How Much Is Our Security Worth?

The Chinese Communist Party (CCP) may not need TikTok to harvest troves of sensitive data on US citizens if Beijing can continue to commercially purchase Americans’ data instead — as our laws currently allow. The present risks of our citizens’ data being sold to foreign governments are grossly underappreciated. Although plugging this gaping hole in our data security touches on a range of hot-button issues, banning the sale of sensitive American data to adversarial governments should be an obvious priority for quick, decisive action.

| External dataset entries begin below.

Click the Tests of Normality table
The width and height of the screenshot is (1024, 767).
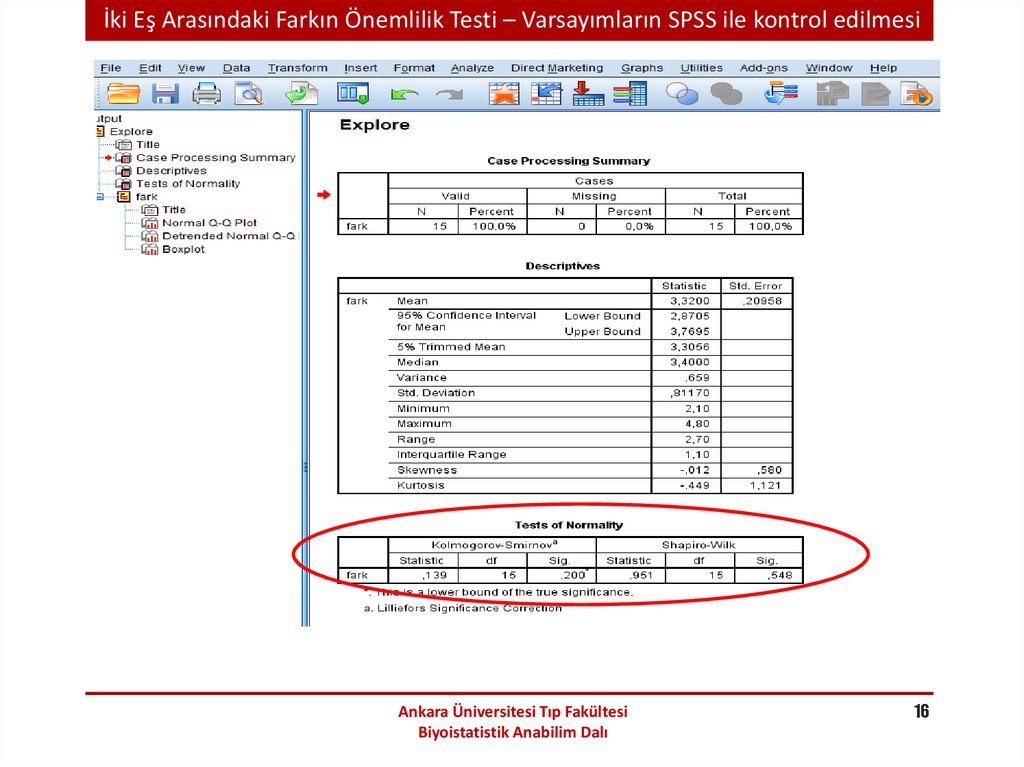tap(570, 560)
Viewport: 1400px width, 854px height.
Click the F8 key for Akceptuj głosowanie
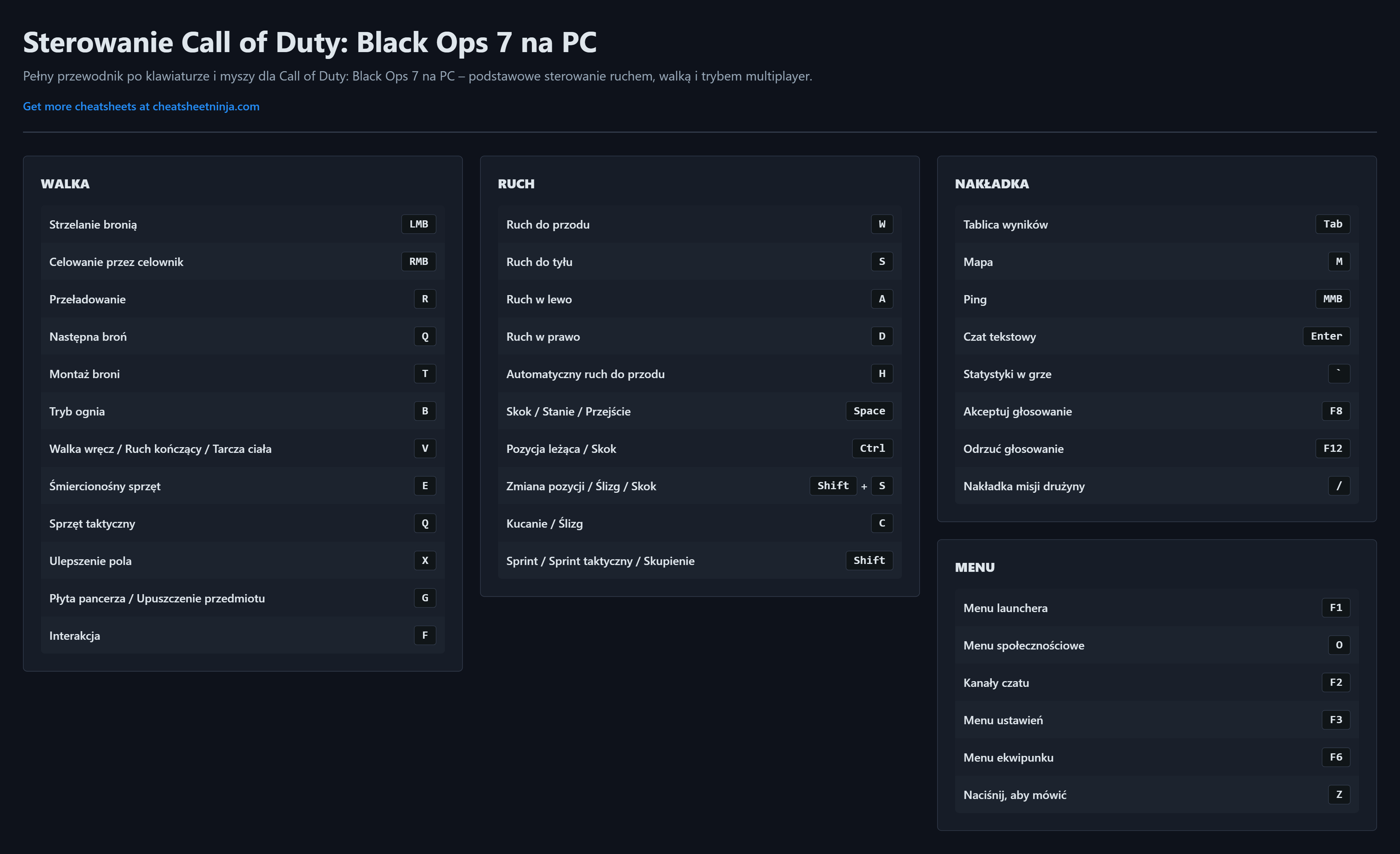click(x=1336, y=411)
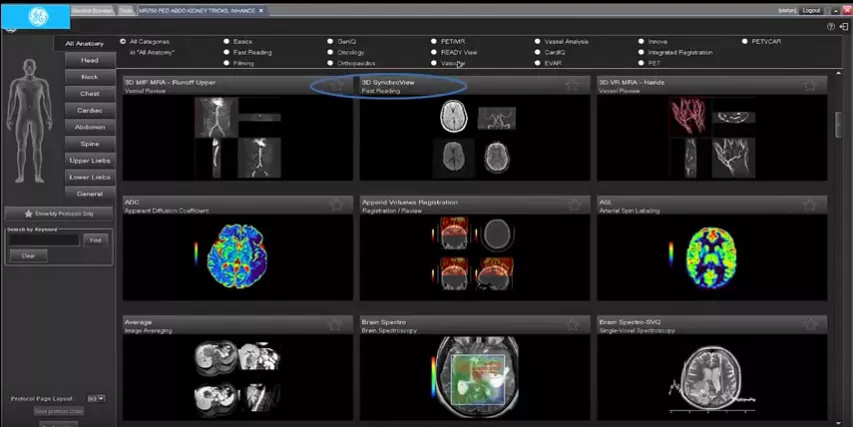Viewport: 853px width, 427px height.
Task: Click the Find button
Action: (x=95, y=240)
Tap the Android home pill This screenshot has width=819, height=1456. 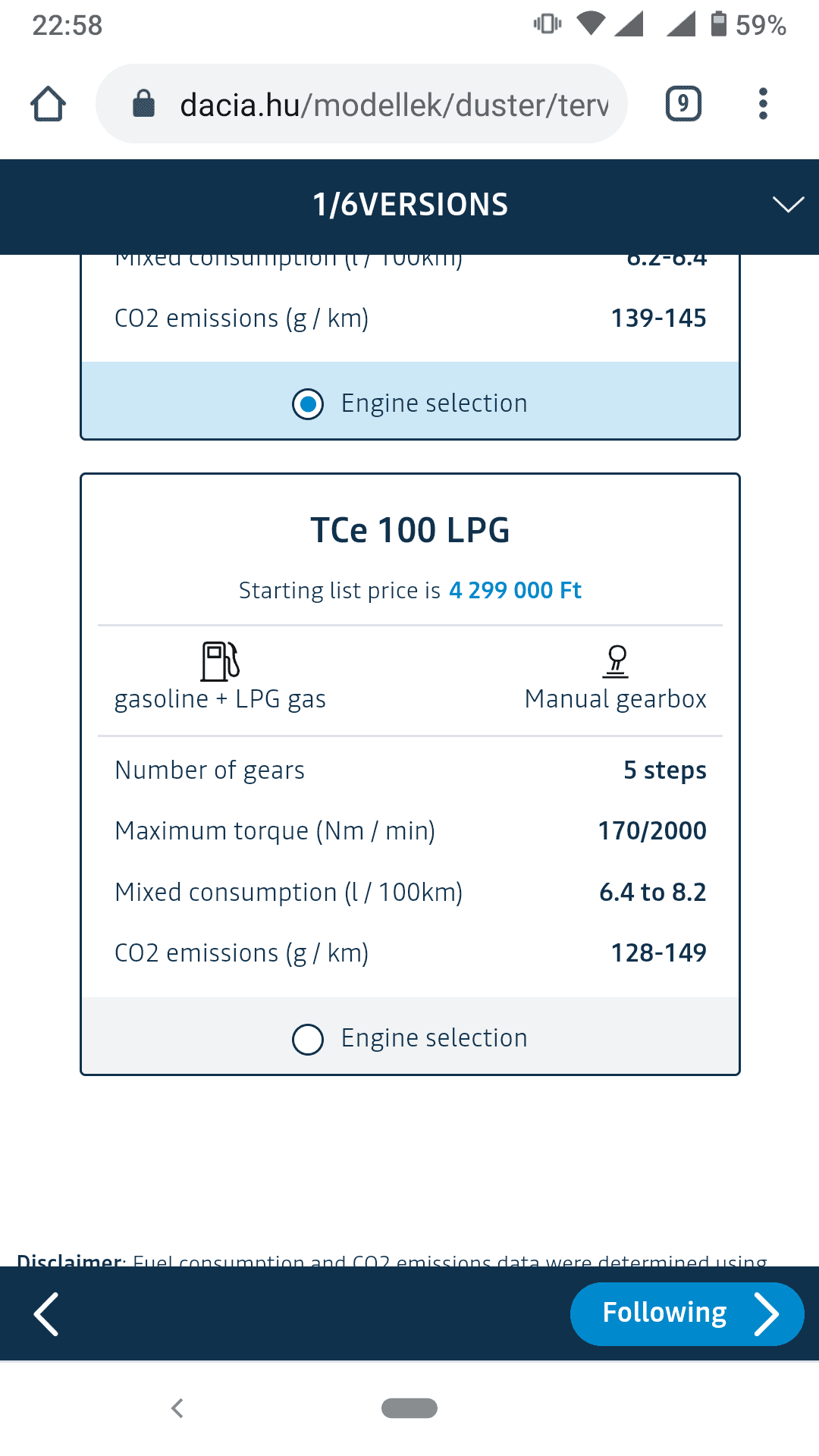point(410,1408)
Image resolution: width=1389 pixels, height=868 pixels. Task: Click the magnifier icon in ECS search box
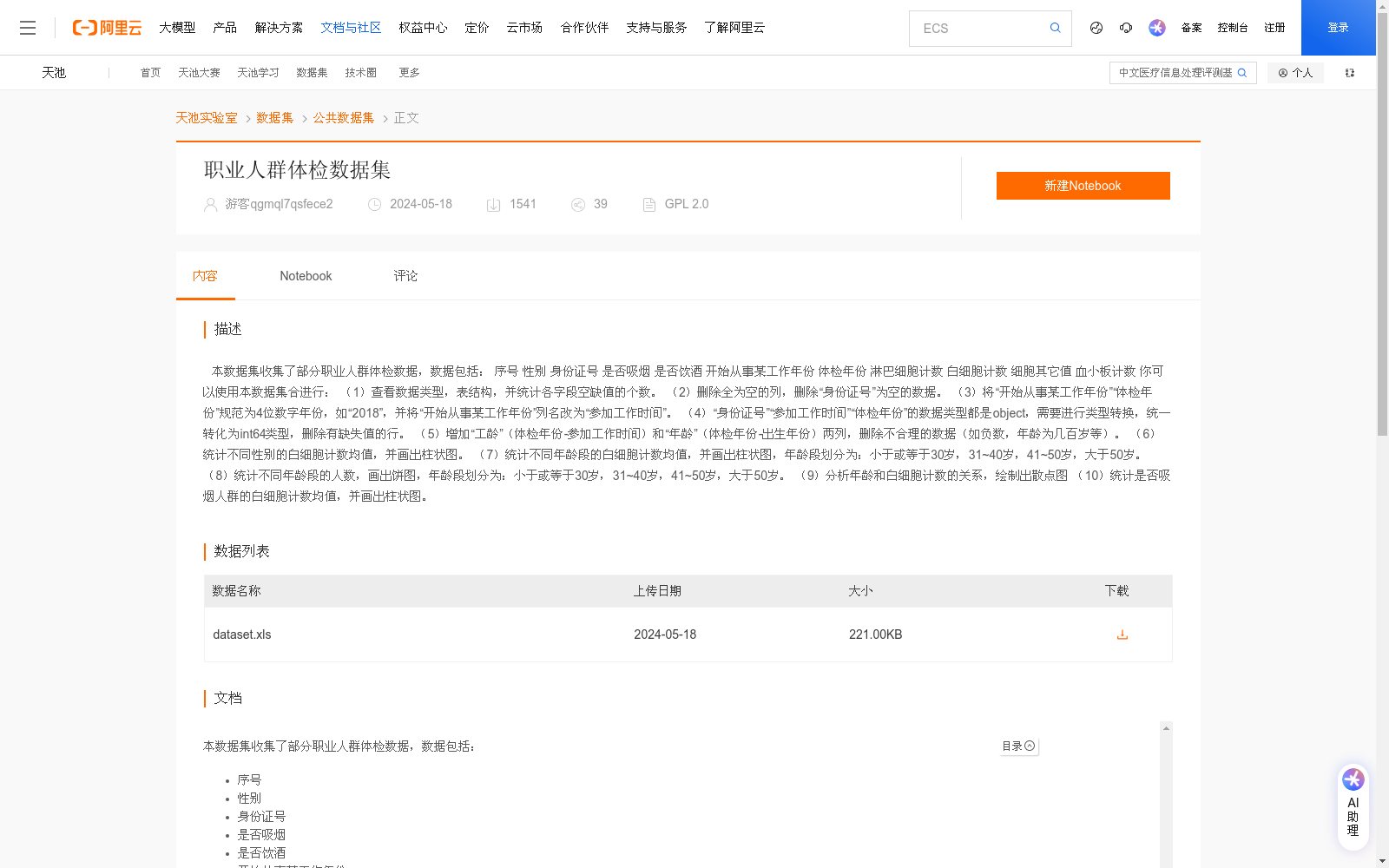click(x=1055, y=28)
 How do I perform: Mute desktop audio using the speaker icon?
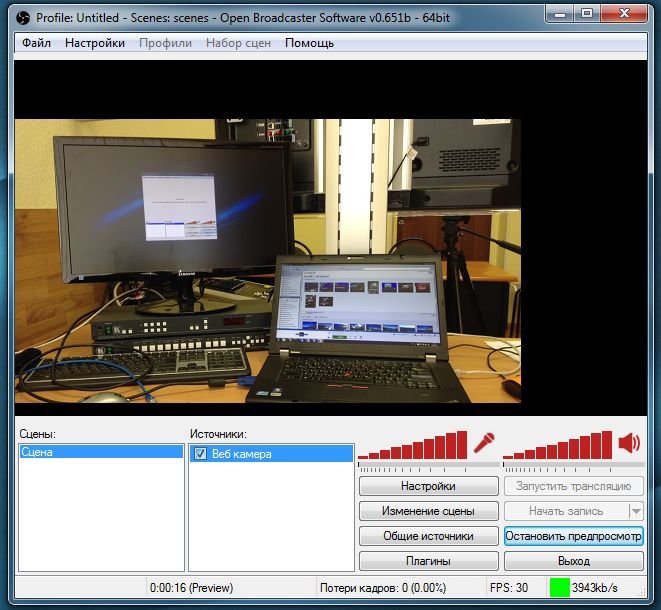point(629,443)
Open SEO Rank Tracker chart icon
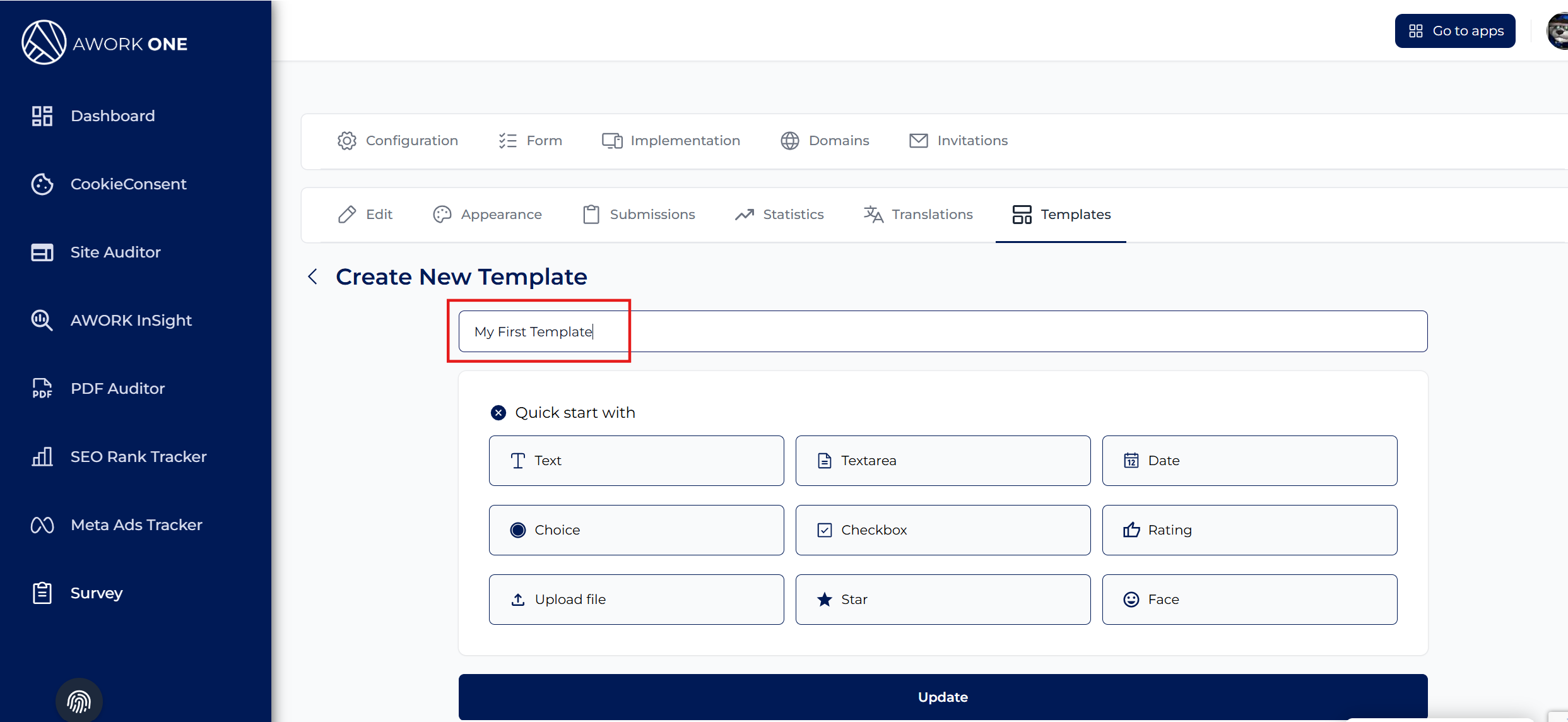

The concern centers on “data brokers” — companies that purchase, aggregate, analyze, and sell data on (usually unwitting) populations around the world. The multibillion-dollar industry’s shady reputation for hoarding information on individuals has led these companies to be described as “the middlemen of surveillance capitalism,” and it has garnered considerable concern over complex issues related to consumer privacy, civil rights, and democracy more generally. These broader issues are undeniably complex and should be dealt with carefully. But the national security dimension of data brokering is pretty straightforward: Selling Americans’ sensitive data to unfriendly foreign governments is a pressing security threat that should not be permitted.

The scope of the problem is considerable. As far back as 2014, the Federal Trade Commission reported that just one of these data brokers already had “3000 data segments for nearly every U.S. consumer”; another had “information on 1.4 billion consumer transactions and over 700 billion aggregated data elements.” These brokers’ insights into Americans’ health, travel, and finances are growing at astonishing rates, and they can be used for a host of nefarious blackmailing purposes — or to gain concerning insights, such as when The New York Timesused purchased data to construct a near real-time feed of the location of then-President Trump’s security detail in 2019. 

Unsurprisingly, China already steals the type of bulk data sets on Americans that data brokers sell. In July of last year, FBI Director Christopher Wray noted, “If you are an American adult, it is more likely than not that China has stolen your personal data.” Indeed, one of the largest Chinese hacks of Americans’ personal data was that of Equifax, a leading data broker, resulting in the PRC gaining information on almost half of all Americans. The CCP theoretically could have legally purchased the same information, probably with greater ease. We also know from the Director of the United States National Counterintelligence and Security Center that China is using both “legal and illegal means” to collect bulk personal data of the sort sold by data brokers.